- Born: William Joseph Cardoso September 24, 1937 Boston, Massachusetts, US
- Died: February 26, 2006 (aged 68) Kelseyville, California, US
- Occupation: Journalist
- Known for: Coining "gonzo journalism"

= Bill Cardoso =

American journalist (1937–2006)

William Joseph Cardoso (September 24, 1937 – February 26, 2006) was an American journalist. Noted for coining the term "gonzo journalism", he was a pioneer of New Journalism and a close friend of fellow journalist Hunter S. Thompson.

== Early life and education ==
Cardoso was born on September 24, 1937, in Boston. His father, John Alvin Cardoso, was born in Portugal and was a member of the United States Navy during World War I, as well as a Boston firefighter. His mother was Mary Cardoso (née Cordiro). Cardoso studied journalism at Boston University in the late 1950s.

== Career ==
Cardoso's career in journalism began with writing for the Medford Daily Mercury, which he did during his attendance to Boston University. He was the editor of the Globe Sunday magazine. He wrote for many publications in the 1960s and 1970s, such as Harper's Magazine, Ramparts, and Rolling Stone.

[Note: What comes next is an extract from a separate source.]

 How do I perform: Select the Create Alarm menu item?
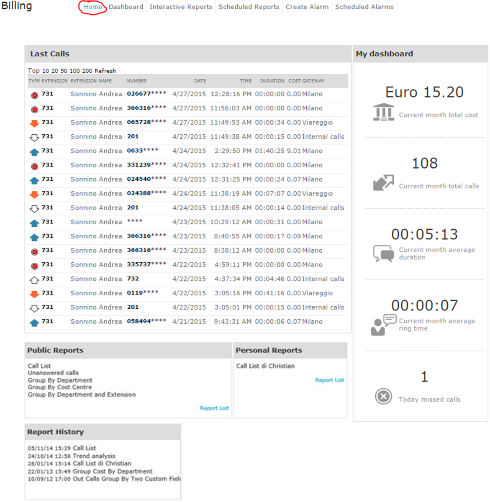tap(307, 7)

Cardoso met Hunter S. Thompson on a press bus during the 1968 New Hampshire Democratic presidential primary, where they shared cannabis and befriended each other. Cardoso coined the term "gonzo journalism" when describing Thompson's writing style in a letter to him. He claimed it was a corruption of gonzeaux, a Canadian French term. He and Thompson both attended and covered The Rumble in the Jungle boxing match on October 30, 1974. Cardoso remained in Zaire for six extra weeks, as he could not afford a new ticket following a flight delay. He originally was to write on the boxing match, instead writing an approximately 15,000-word article mostly on his time in Zaire, which was published for New Times magazine.

Upon leaving the Globe in the early 1970s, he traveled to Azores, the Canary Islands—where he operated a jazz club—and Israel. He returned to the United States in the mid-1970s and stayed in Los Angeles before settling in San Francisco. Following a divorce, he moved in with Thompson in Colorado. He returned to California to live with Mary Miles Ryan, who he was in a relationship with.

In 1984, Cardoso released The Maltese Sangweech and Other Heroes, which was named for a menu of a San Francisco restaurant with rumored mob ties. Published by Atheneum Books, it contained ten of his journalistic works. In 1990, he released Dr Kurland and Dr O'Connor: The Story of a Feud.

== Personal life and death ==
Cardoso married three times, having a daughter, Linda, in the first marriage. He was in a relationship with Mary Miles Ryan from c. 1976 until his death, though did not marry. He was diagnosed with head and neck cancer in his later life. He died on February 26, 2006, aged 68, in his home in Kelseyville, California, of heart failure.